The right goal in Libya and Syria (as in Afghanistan) is a transition to an inclusive, democratic government — with as little bloodshed along the way as possible. The alternative to such a settlement is a protracted conflict that could mean massacres of civilians and, on present evidence, a bloody stalemate that further destabilizes the region.
It’s distasteful to contemplate dialogue with leaders such as Gaddafi and Assad who, to put it bluntly, have blood on their hands. But this approach is worth exploring if it can foster a transition to a democratic government — where the autocrats cede power to a coalition that includes reformist elements of the old regime and the opposition.
An emissary who is close to Gaddafi’s inner circle has outlined in recent interviews a Libyan formula for transition. He proposes a gradual transfer of power to a new government that would unite the rebel Transitional National Council with “reconcilables” from the regime. Gaddafi himself would quit Tripoli and give up power, but this would be an outcome of negotiations, rather than a precondition. State Department officials are skeptical, but they should test the emissary’s ability to deliver.

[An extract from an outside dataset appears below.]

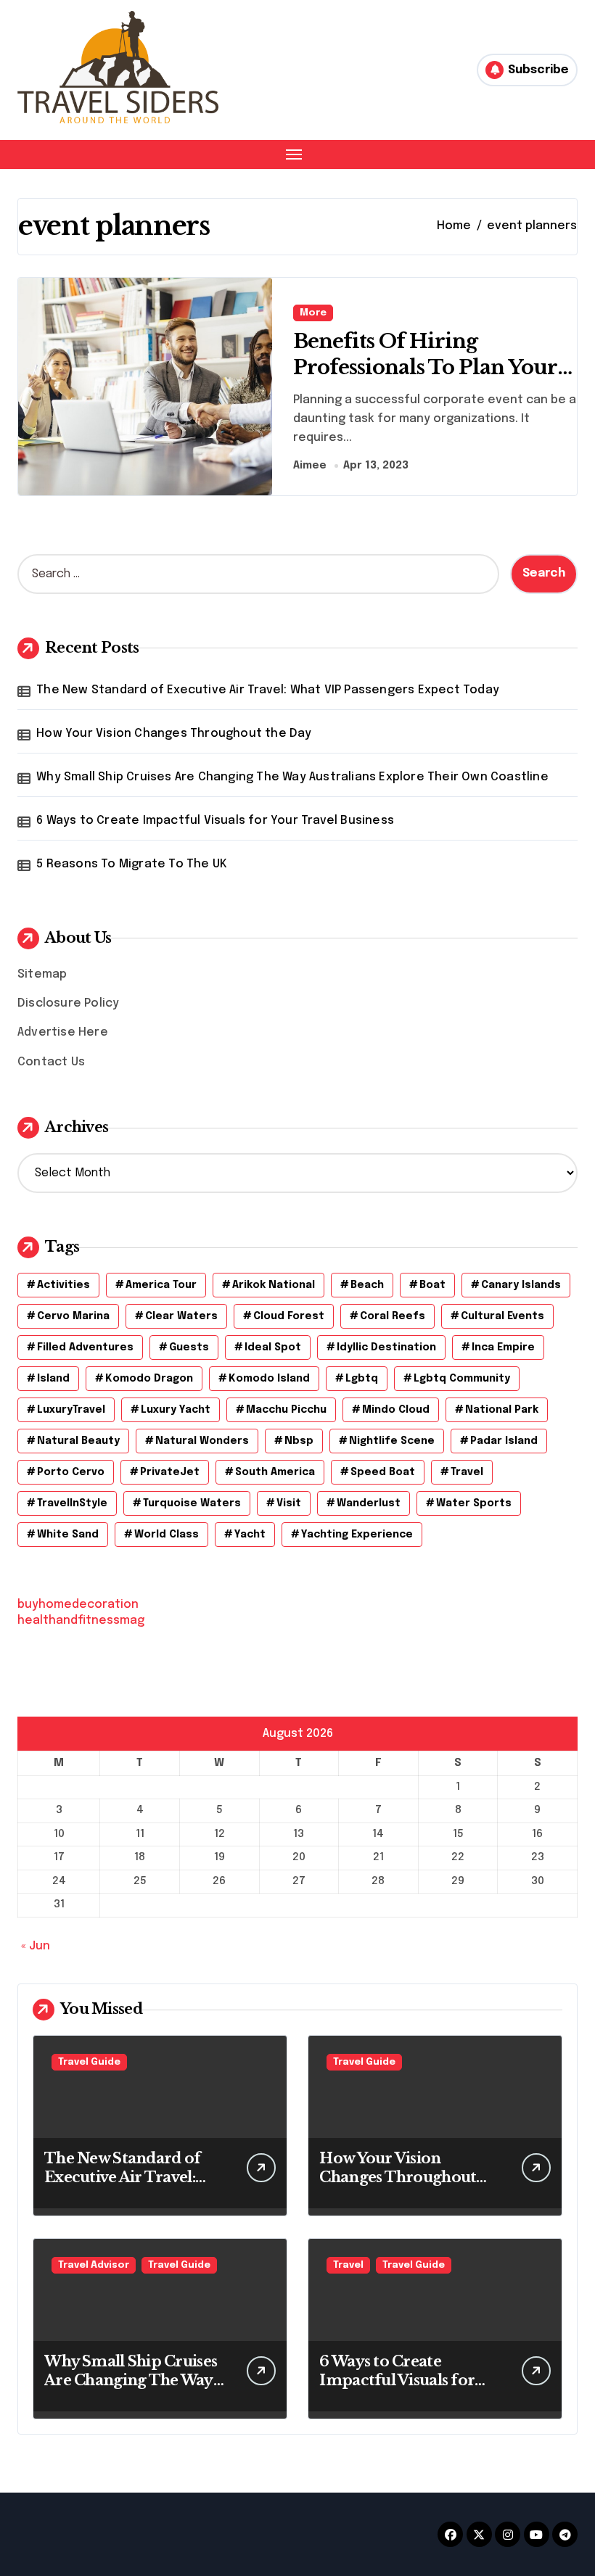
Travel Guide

The Syrian case is also complicated by the blood-soaked history of the regime. In a speech Monday, Assad proposed a national dialogue, in which the democratic opposition would select 100 participants to meet with government representatives — and plan elections and a new constitution. Given Assad’s disappointing record, it’s doubtful that he can or will deliver. But it makes sense to test his offer — not least because such a process would terrify Assad’s patrons in Iran. If the dialogue fails, the Syrian demonstrations will be all the more potent, and Assad’s hold weaker.
These internal dialogues should be bolstered by regional support, as with Afghanistan. The right shepherds for Libya are its newly democratic neighbors, Egypt and Tunisia, backed by France, Britain and Germany. In Syria, the obvious mediator-in-waiting is Turkish Prime Minister Recep Tayyip Erdogan, backed by the Gulf countries.